What needs to be done: Please copy the entries below word for word, leaving out the pictures.

Given data:
============================================================

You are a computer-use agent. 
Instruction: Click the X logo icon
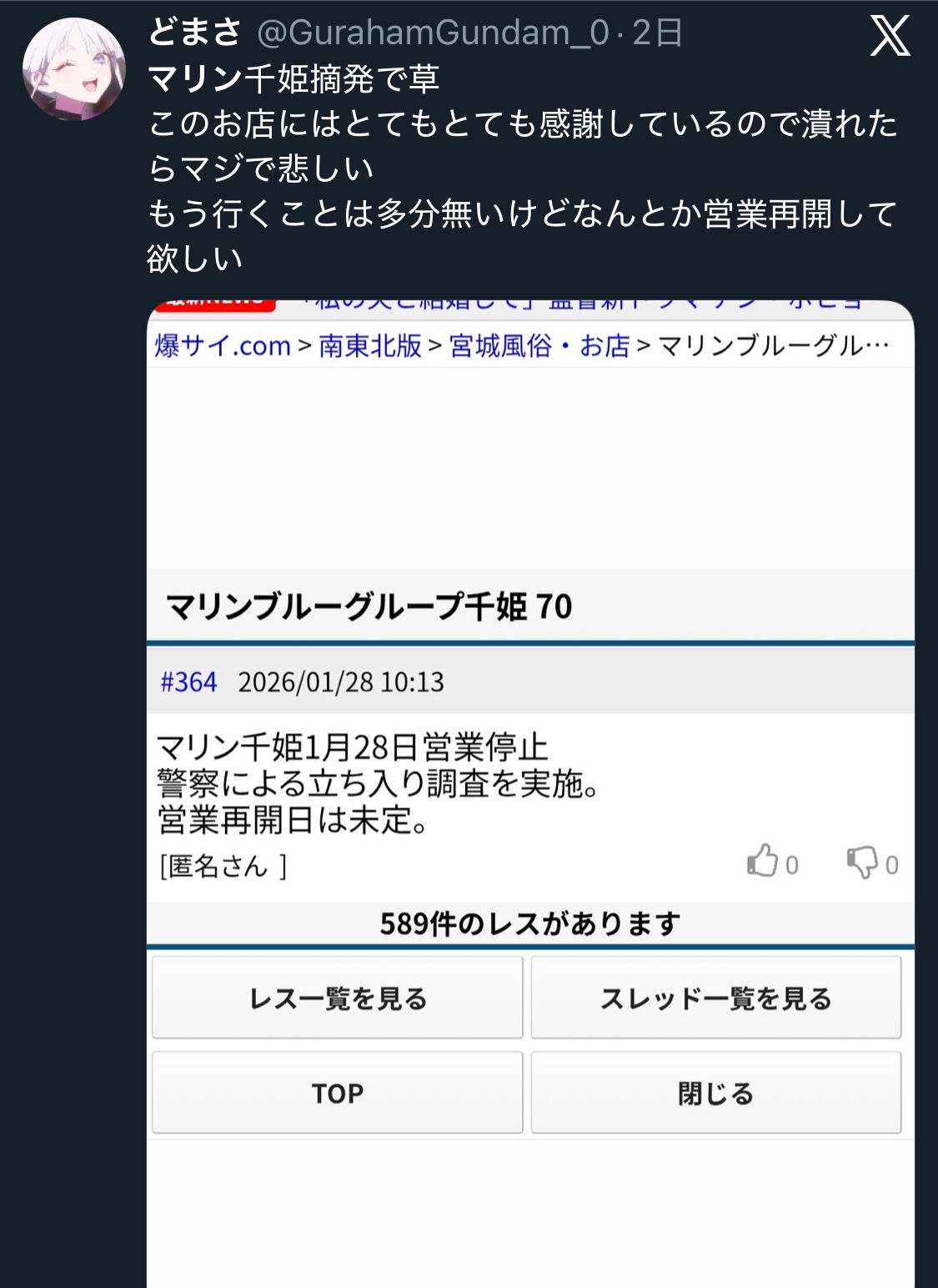coord(890,37)
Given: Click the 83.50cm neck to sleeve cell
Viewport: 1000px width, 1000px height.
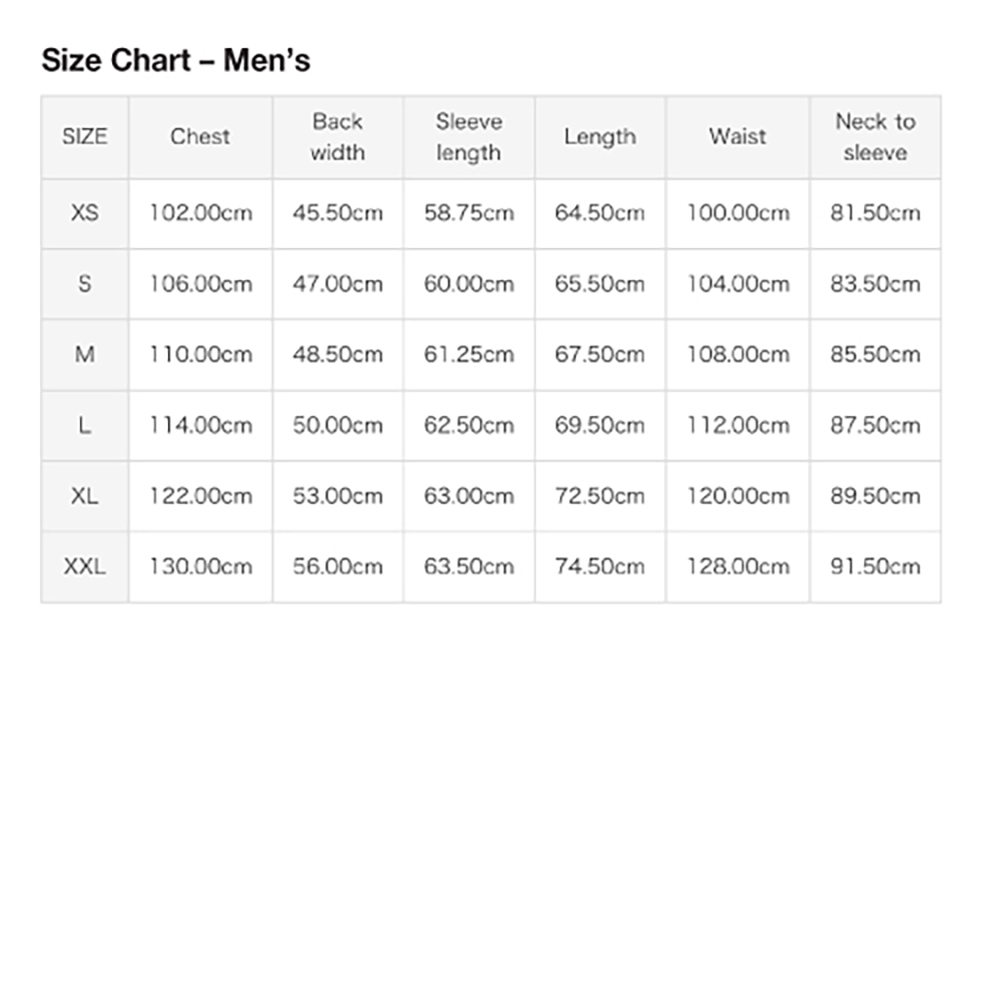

============================================================

Solution for this problem:
You are a computer-use agent. 
Instruction: Click the X logo icon
coord(890,37)
Given: Click the 83.50cm neck to sleeve cell
Viewport: 1000px width, 1000px height.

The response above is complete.